Ein Klick auf „Hochladen“ genügt, und schon taucht ein Foto im Netz auf. Nicht alles aber darf veröffentlicht werden: Nach § 22 Kunsturhebergesetz (KUG) darf man Bilder grundsätzlich nur mit Einwilligung des Betroffenen verbreiten oder öffentlich zur Schau stellen.

Nur ausnahmsweise bedarf es keiner Einwilligung, zum Beispiel bei Bildnissen aus dem Bereich der Zeitgeschichte, da diese von öffentlichem Interesse sind. Fotos von Volleyball-Bundesligaspielen können in diesem Sinne zum – großzügig interpretierten – Bereich der Zeitgeschichte zählen.

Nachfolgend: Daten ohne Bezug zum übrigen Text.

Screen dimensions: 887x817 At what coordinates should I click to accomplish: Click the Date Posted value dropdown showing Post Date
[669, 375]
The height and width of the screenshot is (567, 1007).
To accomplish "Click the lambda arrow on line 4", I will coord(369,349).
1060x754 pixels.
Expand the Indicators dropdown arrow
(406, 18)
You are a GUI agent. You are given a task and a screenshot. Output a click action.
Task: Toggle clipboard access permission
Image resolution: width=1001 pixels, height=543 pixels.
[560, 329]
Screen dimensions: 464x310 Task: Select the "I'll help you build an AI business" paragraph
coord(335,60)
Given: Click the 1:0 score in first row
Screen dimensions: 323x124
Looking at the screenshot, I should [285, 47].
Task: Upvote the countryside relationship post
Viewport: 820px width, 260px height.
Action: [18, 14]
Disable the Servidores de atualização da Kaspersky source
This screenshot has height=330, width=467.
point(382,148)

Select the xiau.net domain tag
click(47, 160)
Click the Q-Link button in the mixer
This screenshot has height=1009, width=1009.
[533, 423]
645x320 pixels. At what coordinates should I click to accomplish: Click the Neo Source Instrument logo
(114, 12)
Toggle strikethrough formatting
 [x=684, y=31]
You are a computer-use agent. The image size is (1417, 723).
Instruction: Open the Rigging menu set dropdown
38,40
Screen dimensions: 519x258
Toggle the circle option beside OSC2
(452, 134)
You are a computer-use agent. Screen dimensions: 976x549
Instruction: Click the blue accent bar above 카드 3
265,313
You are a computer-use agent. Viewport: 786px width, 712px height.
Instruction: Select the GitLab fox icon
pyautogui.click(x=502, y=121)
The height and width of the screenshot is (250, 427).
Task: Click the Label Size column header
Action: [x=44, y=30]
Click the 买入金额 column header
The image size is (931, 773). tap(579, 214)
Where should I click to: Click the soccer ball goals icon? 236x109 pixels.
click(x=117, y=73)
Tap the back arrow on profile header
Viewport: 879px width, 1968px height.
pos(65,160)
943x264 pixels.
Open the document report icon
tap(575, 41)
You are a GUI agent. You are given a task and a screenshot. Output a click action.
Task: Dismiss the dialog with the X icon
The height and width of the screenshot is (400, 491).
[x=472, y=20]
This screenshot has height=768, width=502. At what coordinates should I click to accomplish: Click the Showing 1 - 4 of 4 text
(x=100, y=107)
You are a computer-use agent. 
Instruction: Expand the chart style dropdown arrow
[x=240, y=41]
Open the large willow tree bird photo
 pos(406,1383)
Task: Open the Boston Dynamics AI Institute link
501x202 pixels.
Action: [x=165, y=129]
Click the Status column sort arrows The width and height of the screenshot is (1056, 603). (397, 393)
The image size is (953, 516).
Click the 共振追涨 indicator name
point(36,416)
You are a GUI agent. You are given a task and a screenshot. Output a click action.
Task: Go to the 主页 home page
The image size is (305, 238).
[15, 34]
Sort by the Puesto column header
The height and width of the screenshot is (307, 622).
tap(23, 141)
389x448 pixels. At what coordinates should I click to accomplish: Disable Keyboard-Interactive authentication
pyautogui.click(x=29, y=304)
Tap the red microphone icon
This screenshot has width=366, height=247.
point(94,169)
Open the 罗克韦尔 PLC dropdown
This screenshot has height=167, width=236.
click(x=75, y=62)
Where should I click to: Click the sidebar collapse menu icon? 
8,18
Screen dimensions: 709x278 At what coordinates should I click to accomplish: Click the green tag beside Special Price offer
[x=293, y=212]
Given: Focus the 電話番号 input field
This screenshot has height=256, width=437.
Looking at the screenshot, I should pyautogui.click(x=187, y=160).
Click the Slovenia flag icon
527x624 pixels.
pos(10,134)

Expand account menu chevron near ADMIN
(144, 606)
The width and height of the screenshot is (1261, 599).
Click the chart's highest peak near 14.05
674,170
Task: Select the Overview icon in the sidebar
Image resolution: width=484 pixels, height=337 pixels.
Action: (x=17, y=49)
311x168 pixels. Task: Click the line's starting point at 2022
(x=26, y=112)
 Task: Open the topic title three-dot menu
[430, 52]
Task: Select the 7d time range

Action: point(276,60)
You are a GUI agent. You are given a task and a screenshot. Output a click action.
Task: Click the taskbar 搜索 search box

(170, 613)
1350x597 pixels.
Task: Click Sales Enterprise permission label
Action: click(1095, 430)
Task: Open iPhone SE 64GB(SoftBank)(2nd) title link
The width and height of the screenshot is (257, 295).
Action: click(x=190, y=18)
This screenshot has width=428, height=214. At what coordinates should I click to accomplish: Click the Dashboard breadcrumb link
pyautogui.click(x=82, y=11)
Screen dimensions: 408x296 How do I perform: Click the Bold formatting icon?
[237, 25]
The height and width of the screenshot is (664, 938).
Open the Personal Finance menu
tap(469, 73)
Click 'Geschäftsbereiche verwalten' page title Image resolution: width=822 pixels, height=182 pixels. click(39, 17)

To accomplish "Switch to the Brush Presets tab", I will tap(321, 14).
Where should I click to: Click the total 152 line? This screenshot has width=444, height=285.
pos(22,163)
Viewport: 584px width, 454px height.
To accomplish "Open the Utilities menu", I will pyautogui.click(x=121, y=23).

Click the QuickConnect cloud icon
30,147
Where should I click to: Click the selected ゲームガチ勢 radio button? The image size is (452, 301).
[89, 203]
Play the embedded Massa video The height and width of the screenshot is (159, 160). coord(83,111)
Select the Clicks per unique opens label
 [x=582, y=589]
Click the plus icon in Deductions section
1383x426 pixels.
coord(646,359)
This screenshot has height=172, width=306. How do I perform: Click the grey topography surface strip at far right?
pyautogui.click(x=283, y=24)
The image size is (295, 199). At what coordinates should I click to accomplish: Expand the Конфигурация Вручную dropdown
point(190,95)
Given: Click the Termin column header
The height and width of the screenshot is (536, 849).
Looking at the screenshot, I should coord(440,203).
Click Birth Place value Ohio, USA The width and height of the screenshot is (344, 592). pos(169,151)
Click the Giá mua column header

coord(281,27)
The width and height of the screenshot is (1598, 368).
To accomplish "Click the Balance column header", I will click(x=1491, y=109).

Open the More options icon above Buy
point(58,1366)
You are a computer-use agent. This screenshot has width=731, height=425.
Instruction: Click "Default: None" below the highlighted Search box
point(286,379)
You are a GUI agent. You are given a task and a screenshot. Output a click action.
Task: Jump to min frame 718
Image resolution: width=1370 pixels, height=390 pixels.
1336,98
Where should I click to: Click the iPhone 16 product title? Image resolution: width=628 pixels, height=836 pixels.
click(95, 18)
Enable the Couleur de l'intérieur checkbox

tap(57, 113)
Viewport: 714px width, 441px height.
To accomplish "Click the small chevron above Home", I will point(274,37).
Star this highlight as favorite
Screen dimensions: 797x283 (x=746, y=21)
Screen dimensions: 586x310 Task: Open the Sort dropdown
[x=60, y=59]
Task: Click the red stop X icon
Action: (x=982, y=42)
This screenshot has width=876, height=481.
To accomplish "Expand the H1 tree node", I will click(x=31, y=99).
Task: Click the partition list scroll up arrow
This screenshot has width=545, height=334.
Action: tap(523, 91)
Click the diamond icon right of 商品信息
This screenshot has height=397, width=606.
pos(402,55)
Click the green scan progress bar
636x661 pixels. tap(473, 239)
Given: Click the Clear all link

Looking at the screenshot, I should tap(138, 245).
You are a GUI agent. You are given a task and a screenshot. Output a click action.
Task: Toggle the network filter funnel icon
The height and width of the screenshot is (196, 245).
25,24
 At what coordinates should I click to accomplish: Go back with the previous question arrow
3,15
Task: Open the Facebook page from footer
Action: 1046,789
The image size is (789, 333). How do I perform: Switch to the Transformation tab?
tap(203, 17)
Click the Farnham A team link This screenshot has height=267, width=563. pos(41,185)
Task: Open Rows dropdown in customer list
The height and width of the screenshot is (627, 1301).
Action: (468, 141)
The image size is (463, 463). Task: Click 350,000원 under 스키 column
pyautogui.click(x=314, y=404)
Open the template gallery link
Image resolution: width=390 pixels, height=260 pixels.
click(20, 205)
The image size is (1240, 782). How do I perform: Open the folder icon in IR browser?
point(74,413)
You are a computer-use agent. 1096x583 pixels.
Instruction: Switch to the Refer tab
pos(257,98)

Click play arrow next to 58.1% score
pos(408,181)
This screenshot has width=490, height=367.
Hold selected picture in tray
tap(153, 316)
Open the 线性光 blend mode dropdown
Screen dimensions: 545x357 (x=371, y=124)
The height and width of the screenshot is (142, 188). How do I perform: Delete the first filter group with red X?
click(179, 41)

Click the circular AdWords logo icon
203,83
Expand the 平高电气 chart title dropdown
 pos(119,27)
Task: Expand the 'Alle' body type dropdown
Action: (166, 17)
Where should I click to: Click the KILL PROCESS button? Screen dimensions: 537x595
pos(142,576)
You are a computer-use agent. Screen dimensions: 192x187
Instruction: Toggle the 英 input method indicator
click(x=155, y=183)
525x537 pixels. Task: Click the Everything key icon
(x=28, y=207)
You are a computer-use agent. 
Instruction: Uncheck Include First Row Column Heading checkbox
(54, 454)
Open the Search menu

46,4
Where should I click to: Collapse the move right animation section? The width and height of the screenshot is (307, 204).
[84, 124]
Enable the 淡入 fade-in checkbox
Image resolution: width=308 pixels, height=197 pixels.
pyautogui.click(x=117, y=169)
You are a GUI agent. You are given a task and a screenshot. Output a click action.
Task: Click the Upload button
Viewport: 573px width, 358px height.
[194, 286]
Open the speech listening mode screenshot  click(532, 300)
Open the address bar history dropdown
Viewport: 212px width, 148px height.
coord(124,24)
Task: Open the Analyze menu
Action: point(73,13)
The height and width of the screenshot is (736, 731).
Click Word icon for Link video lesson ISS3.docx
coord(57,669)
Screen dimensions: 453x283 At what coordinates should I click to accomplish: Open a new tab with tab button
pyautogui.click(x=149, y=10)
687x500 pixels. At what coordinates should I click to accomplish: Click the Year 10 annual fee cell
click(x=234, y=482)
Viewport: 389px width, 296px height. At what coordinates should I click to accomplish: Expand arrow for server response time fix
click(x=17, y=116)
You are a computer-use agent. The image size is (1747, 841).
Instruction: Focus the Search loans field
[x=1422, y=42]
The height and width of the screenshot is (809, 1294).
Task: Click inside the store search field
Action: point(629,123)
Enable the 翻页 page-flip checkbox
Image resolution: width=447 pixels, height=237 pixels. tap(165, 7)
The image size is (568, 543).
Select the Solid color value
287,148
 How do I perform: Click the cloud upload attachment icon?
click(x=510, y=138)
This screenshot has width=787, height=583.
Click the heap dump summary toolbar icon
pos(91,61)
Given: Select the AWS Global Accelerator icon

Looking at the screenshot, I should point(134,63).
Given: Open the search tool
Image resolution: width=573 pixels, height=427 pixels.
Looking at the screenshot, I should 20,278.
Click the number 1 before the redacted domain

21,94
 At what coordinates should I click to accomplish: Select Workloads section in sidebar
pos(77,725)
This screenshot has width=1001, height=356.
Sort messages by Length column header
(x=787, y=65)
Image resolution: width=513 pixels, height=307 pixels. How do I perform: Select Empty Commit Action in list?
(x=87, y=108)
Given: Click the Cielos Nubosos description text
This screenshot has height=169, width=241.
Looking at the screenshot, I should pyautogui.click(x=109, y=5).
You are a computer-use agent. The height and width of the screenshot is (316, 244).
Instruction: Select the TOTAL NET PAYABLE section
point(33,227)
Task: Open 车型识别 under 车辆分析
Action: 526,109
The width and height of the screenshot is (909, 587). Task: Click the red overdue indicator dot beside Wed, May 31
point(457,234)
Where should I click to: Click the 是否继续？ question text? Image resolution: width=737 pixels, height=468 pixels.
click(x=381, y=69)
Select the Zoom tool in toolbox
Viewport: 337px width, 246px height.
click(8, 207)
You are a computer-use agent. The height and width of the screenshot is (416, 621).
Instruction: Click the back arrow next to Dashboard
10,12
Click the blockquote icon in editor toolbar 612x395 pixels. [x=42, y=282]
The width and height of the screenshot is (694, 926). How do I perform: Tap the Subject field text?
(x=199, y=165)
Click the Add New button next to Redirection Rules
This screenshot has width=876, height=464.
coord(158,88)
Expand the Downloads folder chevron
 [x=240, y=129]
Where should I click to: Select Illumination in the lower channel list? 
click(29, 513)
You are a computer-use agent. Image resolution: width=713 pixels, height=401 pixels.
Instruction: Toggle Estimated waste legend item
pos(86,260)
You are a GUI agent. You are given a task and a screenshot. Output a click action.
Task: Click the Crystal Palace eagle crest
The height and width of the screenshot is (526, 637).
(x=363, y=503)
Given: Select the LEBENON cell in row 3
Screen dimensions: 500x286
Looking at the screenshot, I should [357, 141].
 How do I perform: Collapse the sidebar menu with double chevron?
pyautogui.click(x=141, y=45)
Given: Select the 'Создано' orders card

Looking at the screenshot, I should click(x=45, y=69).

Der im Fall der Spielerinnen von Allianz MTV Stuttgart hergestellte Zusammenhang verletzt allerdings berechtigte Interessen der Betroffenen im Sinne des § 23 Abs. 2 KUG, erläutert Rechtsanwalt Marius Breucker. Denn die Sportlerinnen wurden zwar bei einem öffentlichen Ereignis abgelichtet, doch wurden die Fotos im Internet mit beleidigendem, herabwürdigendem Inhalt in einen anderen Kontext gestellt. Eine solche Verwendung ist wegen Verletzung des Persönlichkeitsrechts der Spielerinnen unzulässig.

Unabhängig vom gesetzlichen Schutz der Sportlerinnen hat auch der Verein kraft seines Hausrechts die Möglichkeit, die Fertigung von Bildern zu untersagen oder zu beschränken. „Es empfiehlt sich, etwa in den Ticket-AGB eine entsprechende vertragliche Regelung zu treffen“, sagt Breucker.

Ist der Schädiger bekannt, drohen ihm rechtliche Konsequenzen: Die geschädigten Spielerinnen können Unterlassung, Löschung der Bilder und Schadenersatz verlangen. Diese Rechte kann mit einer Vollmacht auch der Verein für die Spielerinnen geltend machen, so der Stuttgarter Sportrechtsanwalt. Zudem kann der Verein ein Hausverbot aussprechen. Wenn die Geschädigten Strafantrag stellen, droht dem „Fotografen“ weiteres Ungemach: Das Kunsturhebergesetz belegt die unzulässige Verbreitung von Bildern mit Geldstrafe oder einer Freiheitsstrafe bis zu einem Jahr.